The new rules, called the Graphic Interface Yes-Urging Requirements (GIYUR), are aimed at gauging the sincerity of file conversions and weeding out the potentially dangerous ones.
Jerusalem, February 25 – Israel’s Chief Rabbinate instituted new rules today for handling the conversion of files to different formats, establishing that the user must be asked on three separate occasions whether he or she sincerely wishes to perform the conversion, and only at repeated user insistence may the conversion proceed.
Ashkenazi and Sephardi Chief Rabbis David Lau and Yitzhak Yosef jointly signed the new guidelines, which will affect all registered operating systems sold in Israel. When a user instructs the operating system to convert a file from one format to another, a dialogue box will appear on screen to ask whether he or she is sure of the decision. Clicking “Yes” will prompt the display of material relating to the conversion and warning of the responsibilities and requirements that conversion entails. Only after successfully completing a test at the end of the session will the user be allowed to proceed to the next step.
The second step is introduced by the same question testing the user’s sincerity, and a “yes” response warns of the dire consequences of insincere acceptance or observance, and of the societal dangers posed by the phenomenon. A second test further challenges the user to remember and apply the relevant information, and only then will a third “yes” click lead to actual file conversion.
Rabbis Lau and Yosef explained that the new rules, called the Graphic Interface Yes-Urging Requirements (GIYUR), are aimed at gauging the sincerity of file conversions and weeding out the potentially dangerous ones. “We have had bitter experience with conversions that go awry, and with those that are simply incompatible with the operating system,” said Lau. “We want to include as many files as possible in the right formats, but that does not mean throwing open the floodgates and saying anything goes.”
The move comes amid decades of contentious debate over the nature and role the Rabbinate and Jewish law in general should play in defining Israel, and is sure to meet with objections from users and software providers already irked at what they perceive as undue interference by the Rabbinate in what should be personal and private affairs.

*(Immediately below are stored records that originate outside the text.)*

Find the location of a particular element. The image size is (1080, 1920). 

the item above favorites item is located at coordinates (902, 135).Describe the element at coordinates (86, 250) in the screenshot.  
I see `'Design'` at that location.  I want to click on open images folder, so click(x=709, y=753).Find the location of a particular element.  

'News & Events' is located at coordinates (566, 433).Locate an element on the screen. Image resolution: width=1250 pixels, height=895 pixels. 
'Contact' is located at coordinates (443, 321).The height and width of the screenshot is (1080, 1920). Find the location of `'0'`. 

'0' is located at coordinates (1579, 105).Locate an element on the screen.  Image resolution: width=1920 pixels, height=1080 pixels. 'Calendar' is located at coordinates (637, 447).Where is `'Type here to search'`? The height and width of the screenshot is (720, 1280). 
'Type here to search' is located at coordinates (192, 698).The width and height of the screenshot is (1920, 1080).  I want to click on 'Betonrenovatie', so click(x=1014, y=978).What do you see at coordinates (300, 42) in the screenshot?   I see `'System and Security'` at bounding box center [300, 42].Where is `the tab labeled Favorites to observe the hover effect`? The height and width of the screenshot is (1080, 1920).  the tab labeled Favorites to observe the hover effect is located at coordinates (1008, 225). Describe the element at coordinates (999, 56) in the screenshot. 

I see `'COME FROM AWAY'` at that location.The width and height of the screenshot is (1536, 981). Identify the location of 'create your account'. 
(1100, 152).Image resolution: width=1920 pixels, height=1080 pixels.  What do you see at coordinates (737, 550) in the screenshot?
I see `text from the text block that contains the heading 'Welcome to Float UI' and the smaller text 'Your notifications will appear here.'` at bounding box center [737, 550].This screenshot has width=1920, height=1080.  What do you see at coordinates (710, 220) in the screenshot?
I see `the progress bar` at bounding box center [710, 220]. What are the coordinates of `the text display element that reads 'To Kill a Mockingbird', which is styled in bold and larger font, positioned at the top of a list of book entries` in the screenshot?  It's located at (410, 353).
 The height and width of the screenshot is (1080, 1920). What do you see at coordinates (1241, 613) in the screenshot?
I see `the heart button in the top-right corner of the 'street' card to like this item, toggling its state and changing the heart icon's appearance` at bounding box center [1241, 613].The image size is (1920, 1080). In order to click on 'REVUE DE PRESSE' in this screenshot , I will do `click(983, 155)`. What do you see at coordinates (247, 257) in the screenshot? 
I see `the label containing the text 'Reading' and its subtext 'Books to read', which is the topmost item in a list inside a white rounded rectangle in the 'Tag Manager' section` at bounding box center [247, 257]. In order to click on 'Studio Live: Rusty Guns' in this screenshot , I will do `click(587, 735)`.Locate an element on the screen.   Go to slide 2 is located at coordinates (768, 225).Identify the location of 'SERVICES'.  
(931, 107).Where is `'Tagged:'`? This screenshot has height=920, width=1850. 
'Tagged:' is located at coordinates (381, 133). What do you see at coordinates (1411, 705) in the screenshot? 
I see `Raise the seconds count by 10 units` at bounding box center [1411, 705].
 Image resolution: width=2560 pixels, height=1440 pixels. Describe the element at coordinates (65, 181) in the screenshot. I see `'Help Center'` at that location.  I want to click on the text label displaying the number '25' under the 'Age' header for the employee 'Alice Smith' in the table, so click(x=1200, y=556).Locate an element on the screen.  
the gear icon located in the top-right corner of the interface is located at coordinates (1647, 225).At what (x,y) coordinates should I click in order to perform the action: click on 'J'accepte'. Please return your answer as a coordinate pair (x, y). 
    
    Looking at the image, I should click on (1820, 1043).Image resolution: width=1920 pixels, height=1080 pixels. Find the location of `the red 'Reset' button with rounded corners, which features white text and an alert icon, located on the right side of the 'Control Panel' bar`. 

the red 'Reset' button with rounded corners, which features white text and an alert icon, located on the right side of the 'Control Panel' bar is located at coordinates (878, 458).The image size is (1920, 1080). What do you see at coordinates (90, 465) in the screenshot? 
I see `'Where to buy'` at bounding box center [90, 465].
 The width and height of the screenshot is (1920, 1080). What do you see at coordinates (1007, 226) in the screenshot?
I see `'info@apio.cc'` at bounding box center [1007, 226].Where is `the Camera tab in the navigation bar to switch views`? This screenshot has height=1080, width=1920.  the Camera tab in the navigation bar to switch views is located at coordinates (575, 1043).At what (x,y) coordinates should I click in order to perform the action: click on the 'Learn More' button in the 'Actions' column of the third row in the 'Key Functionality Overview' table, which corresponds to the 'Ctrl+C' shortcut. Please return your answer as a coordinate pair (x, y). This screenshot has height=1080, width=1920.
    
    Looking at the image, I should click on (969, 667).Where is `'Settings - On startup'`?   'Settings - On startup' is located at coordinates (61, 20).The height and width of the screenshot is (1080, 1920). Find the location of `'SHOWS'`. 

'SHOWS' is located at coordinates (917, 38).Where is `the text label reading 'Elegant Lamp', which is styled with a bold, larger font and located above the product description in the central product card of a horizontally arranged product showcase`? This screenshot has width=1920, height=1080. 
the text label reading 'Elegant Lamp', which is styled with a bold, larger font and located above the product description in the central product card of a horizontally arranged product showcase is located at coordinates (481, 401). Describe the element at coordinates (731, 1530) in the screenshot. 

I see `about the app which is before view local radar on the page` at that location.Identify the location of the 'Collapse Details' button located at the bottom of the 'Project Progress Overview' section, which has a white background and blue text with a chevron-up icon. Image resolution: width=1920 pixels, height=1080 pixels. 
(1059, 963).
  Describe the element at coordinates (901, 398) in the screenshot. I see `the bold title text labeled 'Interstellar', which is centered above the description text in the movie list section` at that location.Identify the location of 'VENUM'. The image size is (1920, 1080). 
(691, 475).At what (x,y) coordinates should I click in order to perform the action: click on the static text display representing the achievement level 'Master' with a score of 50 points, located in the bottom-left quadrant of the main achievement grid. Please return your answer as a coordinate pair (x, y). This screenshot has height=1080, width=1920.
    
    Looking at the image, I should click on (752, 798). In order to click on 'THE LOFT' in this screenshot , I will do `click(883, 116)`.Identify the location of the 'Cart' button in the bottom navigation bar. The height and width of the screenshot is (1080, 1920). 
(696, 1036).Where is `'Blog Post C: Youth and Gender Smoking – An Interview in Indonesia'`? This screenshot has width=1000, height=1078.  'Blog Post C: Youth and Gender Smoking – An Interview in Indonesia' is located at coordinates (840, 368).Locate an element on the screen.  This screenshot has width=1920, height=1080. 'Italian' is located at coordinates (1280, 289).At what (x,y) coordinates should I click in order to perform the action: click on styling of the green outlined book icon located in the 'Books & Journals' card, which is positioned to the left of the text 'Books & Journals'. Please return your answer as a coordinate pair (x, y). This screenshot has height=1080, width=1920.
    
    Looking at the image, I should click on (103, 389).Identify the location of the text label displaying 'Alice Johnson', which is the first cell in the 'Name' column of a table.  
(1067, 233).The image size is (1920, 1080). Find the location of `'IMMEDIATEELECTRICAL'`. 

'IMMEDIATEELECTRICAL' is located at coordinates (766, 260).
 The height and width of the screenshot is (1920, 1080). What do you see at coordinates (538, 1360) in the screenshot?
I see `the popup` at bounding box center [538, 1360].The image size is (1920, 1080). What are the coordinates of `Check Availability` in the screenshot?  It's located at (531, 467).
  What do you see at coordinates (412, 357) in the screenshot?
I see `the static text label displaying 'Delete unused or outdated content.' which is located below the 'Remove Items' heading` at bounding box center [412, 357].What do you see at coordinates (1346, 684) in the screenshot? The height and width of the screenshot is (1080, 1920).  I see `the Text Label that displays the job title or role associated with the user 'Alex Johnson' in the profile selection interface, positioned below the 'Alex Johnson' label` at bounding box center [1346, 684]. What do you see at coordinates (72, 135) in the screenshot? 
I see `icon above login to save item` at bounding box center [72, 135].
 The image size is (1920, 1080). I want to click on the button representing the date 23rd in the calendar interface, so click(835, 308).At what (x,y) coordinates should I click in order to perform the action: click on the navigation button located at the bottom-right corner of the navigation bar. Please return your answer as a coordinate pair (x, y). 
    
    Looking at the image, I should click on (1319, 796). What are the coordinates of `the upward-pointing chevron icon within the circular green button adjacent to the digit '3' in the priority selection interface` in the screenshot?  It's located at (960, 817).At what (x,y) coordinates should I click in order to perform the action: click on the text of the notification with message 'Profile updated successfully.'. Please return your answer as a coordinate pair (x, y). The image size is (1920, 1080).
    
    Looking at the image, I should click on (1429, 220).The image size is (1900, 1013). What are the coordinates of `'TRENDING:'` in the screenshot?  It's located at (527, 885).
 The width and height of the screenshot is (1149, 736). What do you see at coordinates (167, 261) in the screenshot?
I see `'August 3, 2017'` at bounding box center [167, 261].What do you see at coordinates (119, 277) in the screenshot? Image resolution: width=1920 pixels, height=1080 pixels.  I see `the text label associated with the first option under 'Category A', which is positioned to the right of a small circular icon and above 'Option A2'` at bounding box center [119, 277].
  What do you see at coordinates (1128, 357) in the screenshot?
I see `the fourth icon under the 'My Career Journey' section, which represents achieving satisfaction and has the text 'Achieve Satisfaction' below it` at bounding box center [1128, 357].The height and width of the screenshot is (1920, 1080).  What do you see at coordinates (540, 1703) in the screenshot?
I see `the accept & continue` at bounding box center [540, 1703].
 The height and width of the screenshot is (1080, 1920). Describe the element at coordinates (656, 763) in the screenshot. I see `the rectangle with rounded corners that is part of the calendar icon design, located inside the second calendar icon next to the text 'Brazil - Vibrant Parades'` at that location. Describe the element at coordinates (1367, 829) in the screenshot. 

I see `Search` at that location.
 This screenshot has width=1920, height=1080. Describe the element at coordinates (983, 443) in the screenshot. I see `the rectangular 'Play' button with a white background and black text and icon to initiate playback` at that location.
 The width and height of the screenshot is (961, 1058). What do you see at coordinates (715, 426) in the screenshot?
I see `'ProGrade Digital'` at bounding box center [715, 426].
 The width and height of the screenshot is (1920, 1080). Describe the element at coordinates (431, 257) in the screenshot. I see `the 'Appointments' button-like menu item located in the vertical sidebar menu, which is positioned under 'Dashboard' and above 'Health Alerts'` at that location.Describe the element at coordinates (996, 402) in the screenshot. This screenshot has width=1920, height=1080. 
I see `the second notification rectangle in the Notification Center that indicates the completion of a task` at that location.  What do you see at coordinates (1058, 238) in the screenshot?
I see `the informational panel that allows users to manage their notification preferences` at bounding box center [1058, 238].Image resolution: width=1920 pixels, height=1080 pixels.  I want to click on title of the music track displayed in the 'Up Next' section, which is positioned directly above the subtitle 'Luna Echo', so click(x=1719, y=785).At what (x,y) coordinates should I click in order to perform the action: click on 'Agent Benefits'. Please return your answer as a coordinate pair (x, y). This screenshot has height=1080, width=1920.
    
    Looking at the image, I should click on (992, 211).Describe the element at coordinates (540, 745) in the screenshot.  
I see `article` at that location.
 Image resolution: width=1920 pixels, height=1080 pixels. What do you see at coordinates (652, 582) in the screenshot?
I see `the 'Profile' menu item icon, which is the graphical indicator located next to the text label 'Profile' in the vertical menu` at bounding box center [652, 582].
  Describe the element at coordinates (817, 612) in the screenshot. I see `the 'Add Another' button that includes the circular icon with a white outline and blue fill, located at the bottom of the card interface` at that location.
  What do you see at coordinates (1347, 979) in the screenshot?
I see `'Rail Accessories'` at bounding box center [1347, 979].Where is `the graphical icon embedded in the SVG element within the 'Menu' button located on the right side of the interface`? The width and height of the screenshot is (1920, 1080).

“All this will do is drive users away,” warned Uri Regev of the Union for Progressive Programming. “The Rabbinate can’t pretend everybody uses Windows anymore, or that users won’t go elsewhere to convert their files. Times have changed, and our practices must adapt to the changing ways users interact with their files. In fact the Rabbinate should be disbanded as a government institution and let users handle their own file conversion if they so choose.”
A Rabbinate spokesman scoffed at the idea that file conversion should be open to anyone. “There has to be a single standard that everyone accepts, or Israeli society courts rampant incompatibility among its constituent files and systems,” said Rabbi Sam Sung. “Things have to be properly regulated because users don’t automatically know what to do. They might have incomplete data. They’re not androids.”